Philosophical Help and Humility
Third Quarter 2003
Editor's Watch
by James W. Skillen
This issue of the Public Justice Report puts the spotlight on philosophy and books, ideas and worldviews. The reader should not, however, jump to the conclusion that ideas and philosophies are the primary path to truth. Nor should the reader assume that the Center for Public justice turns to philosophy to obtain its norms and standards for justice and political obligation. No, philosophies, worldviews, and ideas represent human responses (whether obedient or disobedient) to God's call to action, to the God who commissions the human generations with responsibility. The standards for measuring the quality of human action and thought are God given, not humanly constructed. Philosophy is not the source of truth but only one of the ways humans are called to respond to God with their gifts and talents.
Ideas do indeed have legs and the view of life we hold will have a huge influence on the shape of our political system and its laws. David Naugle's important book on worldviews helps to explain why this is true, and David Koyzis's illumination of modern political ideologies shows how different are the approaches that people have taken toward politics based on their deepest convictions about life. Both books are introduced in this issue of the Report. The most important thing in all of this is that God, in the final analysis, is the judge of our ideas and the influence they have on the way we shape our political systems. We are not free to do anything we want or to pursue any idea that seems good to us without facing the consequences that will eventually unfold, either for good or for evil.

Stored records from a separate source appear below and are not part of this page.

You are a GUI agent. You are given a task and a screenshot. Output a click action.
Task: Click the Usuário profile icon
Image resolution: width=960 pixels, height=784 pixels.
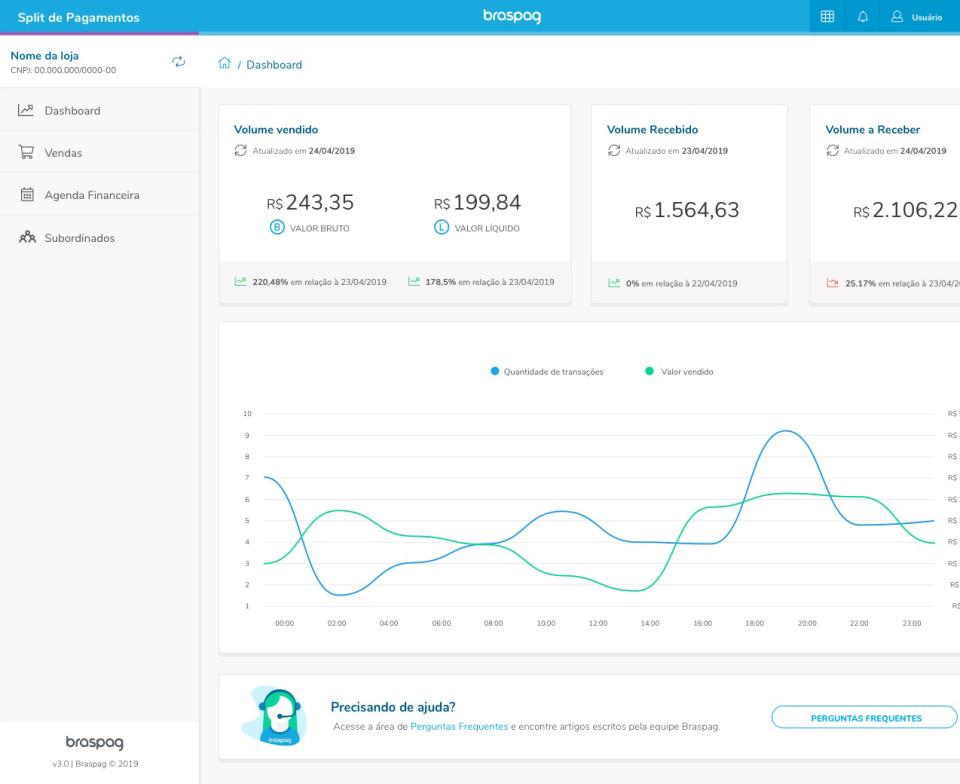click(x=898, y=16)

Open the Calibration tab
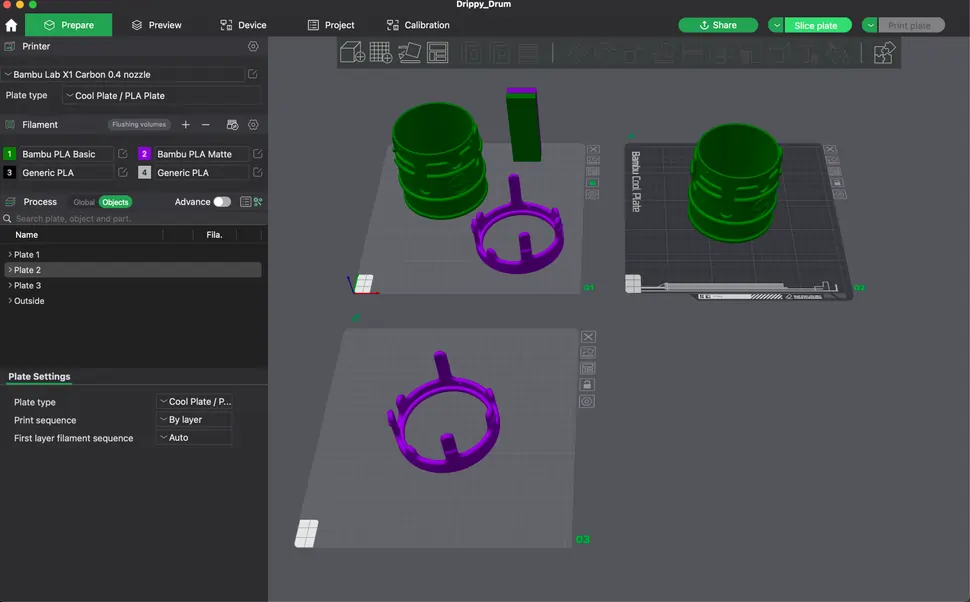click(418, 25)
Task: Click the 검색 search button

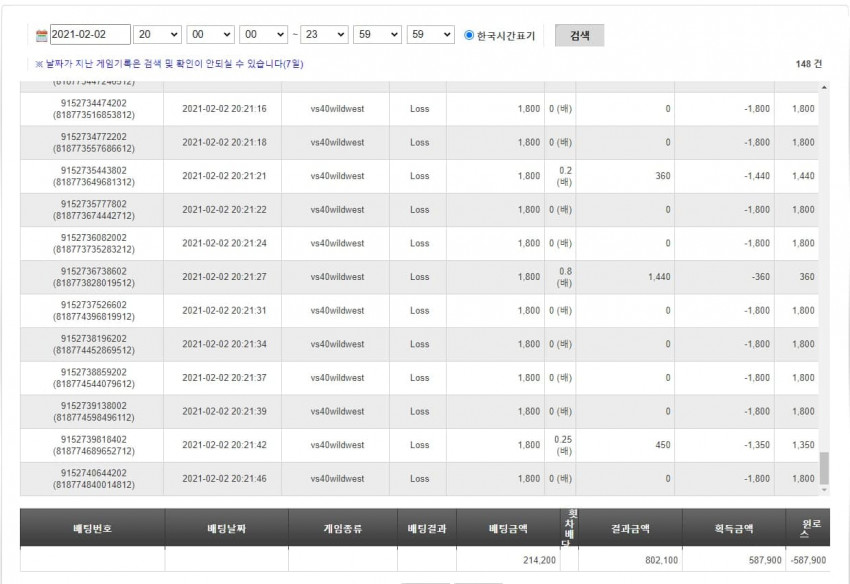Action: (x=579, y=35)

In this respect, I am thankful to be able to say that the Christian philosophy of Herman Dooyeweerd has had a deep and abiding influence on me. And the reason is that from the start Dooyeweerd contended for the limits of philosophical and scientific thinking, limits set not by philosophers but by the very creation order established by God. The most—and the best—that philosophy can do is to help illumine the structures and patterns of our life before God. The structures and patterns are not created by philosophy but by the responses people make to the God who upholds the norms of love and justice and stewardship, the God who calls us to pursue creaturely responsibilities within those creational boundaries and purposes.
Ideas and critical thinking are very important and they are important not only for scholars and theorists but for people in every area of life. Much of American political life goes forward with too little thought, with too little critical reflection on the dogmas and ideologies that drive us forward without our awareness. But all of the thinking in the world cannot produce a good political order or enduring laws, because just government and just laws require humble, wise political and legal responses to God. Only if we are already oriented by such a longing to do justice in service to God can wisdom come to guide our thinking.